Edit: maybe as addition in the last point in parentheses: The EU parliament is purposely weak, as the EU is a union of states and the member state government want the power in the council and don't want to give up power.

3 comments

Well said. I'd add that the EU has for decades been a convenient scapegoat for member governments to point to, when "forced" by the EU to do things that needed doing but are politically difficult. Think of all the national champions forced to live by market rules, like flag carriers, telecom monopolies etc.
I know that. What I consider "scary" is that the EU can only do this because they're aren't directly elected and so not as subject to the typical democratic pressures.

It points at a clear weakness of democracy.

Pressure your government to vote "no" on policies you don't like or pressure your government to initiate other legislation. They have the power and responsibility.

And yes, I personally would like to have a stronger EU Parliament relative to the Commission and Council. However there is no reason to let the national government escape with "it's EU law" after they approved it. (And yes, Council doesn't require unanimous vote for most items anymore since the Lisbon treaty, thus it is possible your government voted "no", but that then is democracy and they have to convince other governments ...)

(Just a side note: I like GDPR and think it is to large parts good and push my government to support it)

I think you misunderstand.

Almost all law coming out of the EU is really beneficial for the people, in my experience.
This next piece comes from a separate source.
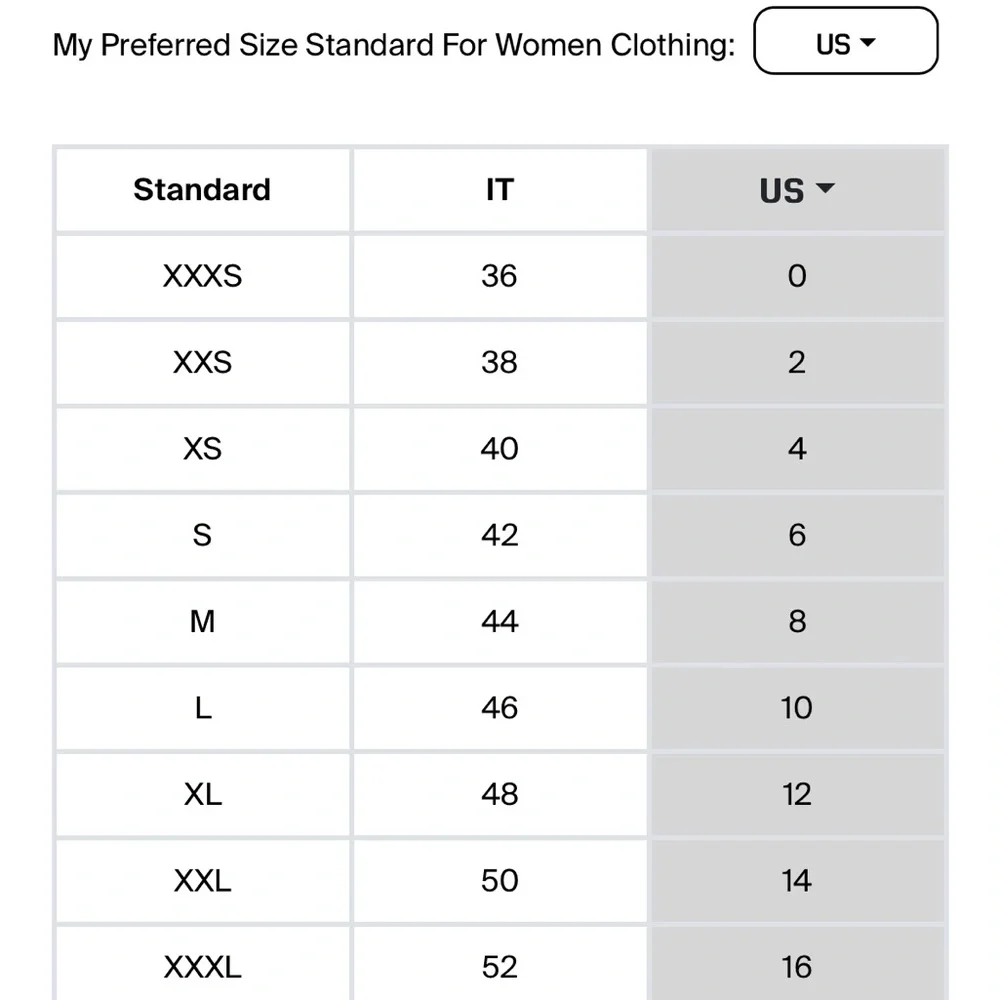
Task: Select the IT column header
Action: point(499,189)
Making a law like the GDPR and implementing it is hard work that doesn't grab headlines and first gives us a few years of annoying popups, but in the end it will actually improve privacy for EU citizens.
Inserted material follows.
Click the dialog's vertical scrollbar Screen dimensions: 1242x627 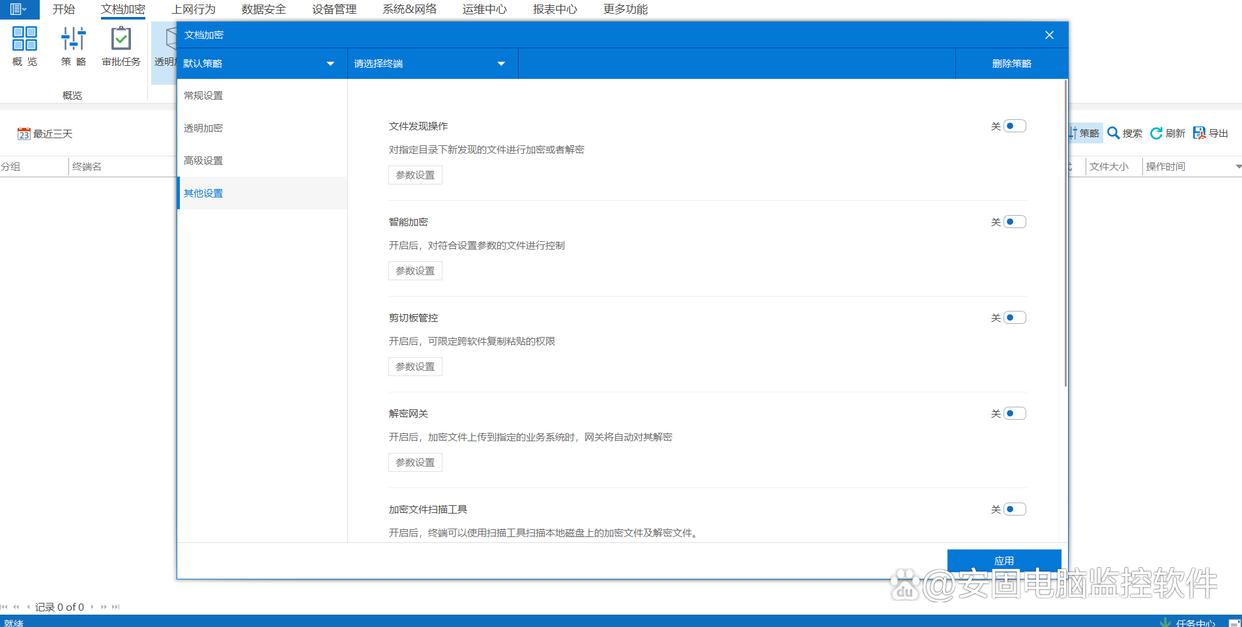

And national politicians can't do this anymore, because they have to be in the news each day and be in constant campaign mode because the next election may come sooner than expected. They need big words and shiny results.

If we make the EU more democratic, will it become less effective too?

> If we make the EU more democratic, will it become less effective too?

This is probably the first time I'm hearing somebody claiming EU was effective ;)

However you are right - the fact that there is less attention on EU legislation enables different dynamics.

However I think it is quite different between countries how well they do. Here in Germany I am quite optimistic that the new government will do quite a few good things ... but maybe I'm too optimistic, but lots of good signals from my pov

No it doesn't. Democracies don't do this because it's posturing designed to appeal to a particular kind of person (e.g. your kind of person).

Normal people don't care about cookies or consent popups and merely find them annoying/frustrating. I've never, ever heard anyone praise these popups outside of Europeans posting on Hacker News. That's a small community and it's a bubble convinced of its own purity.

Here's why democracies don't do this kind of thing: democratically elected governments are expected to generate economic growth and jobs by voters. Constantly levying massive fines on companies who aren't actually upsetting most citizens, via ultra-vague laws that create "tails we win, heads we also win" outcomes for the bureaucracy, is something that most mature democracies realized don't work out well in the long run. So they don't do it.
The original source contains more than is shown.